1. Les élites économiques du pays, les grands riches adeptes de l’éco-libéralisme, sont en fait très divisées entre bobos (que tu décris très bien) et bonobos, un terme popularisé par les humoristes. Les bobos sont de gauche, proches (mais pas tous) du mouvement woke, et très internationalistes. Les Macronistes sont des bobos. Les bonobos sont proches des valeurs traditionnelles, c’est à dire catholiques (mêmes’ils ne pratiquent pas). Les notions de Nation et de Patrie ont du sens à leurs yeux. Bolloré, les Républicains, Zemmour sont à ranger dans cette catégorie. Les Bonobos ne sont pas les alliés objectifs des migrants, ni aujourd’hui, ni demain.
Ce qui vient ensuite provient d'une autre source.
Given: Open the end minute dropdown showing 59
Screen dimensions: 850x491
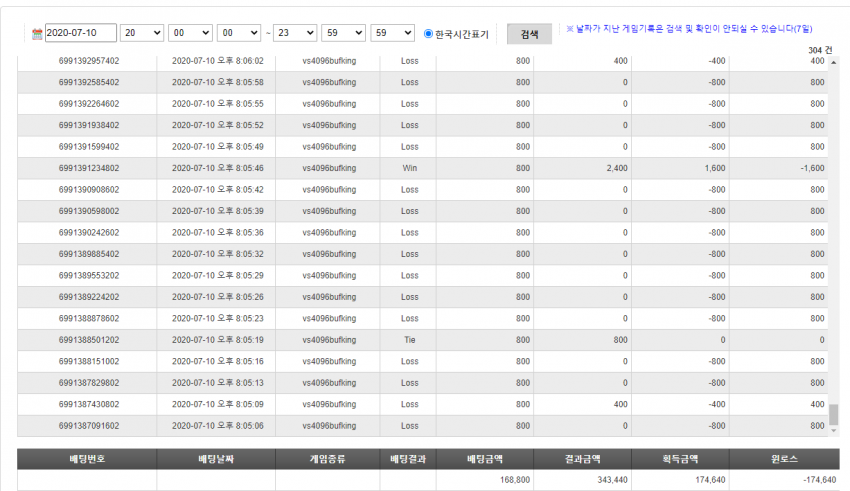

2. Les migrants non intégrés sont à diviser entre migrants musulmans ex-colonisés (de loin les plus nombreux) et les autres. Ce groupe inclut les générations successives depuis la migration, qui ne se sont pas intégrées. Les migrants musulmans ex-colonisés refusent la laïcité (et donc la république) et cultivent une haine de la France renforcée par leur passé de colonisé. Ils n’ont pas de conscience politique, même si Mélenchon essaie pathétiquement de les draguer.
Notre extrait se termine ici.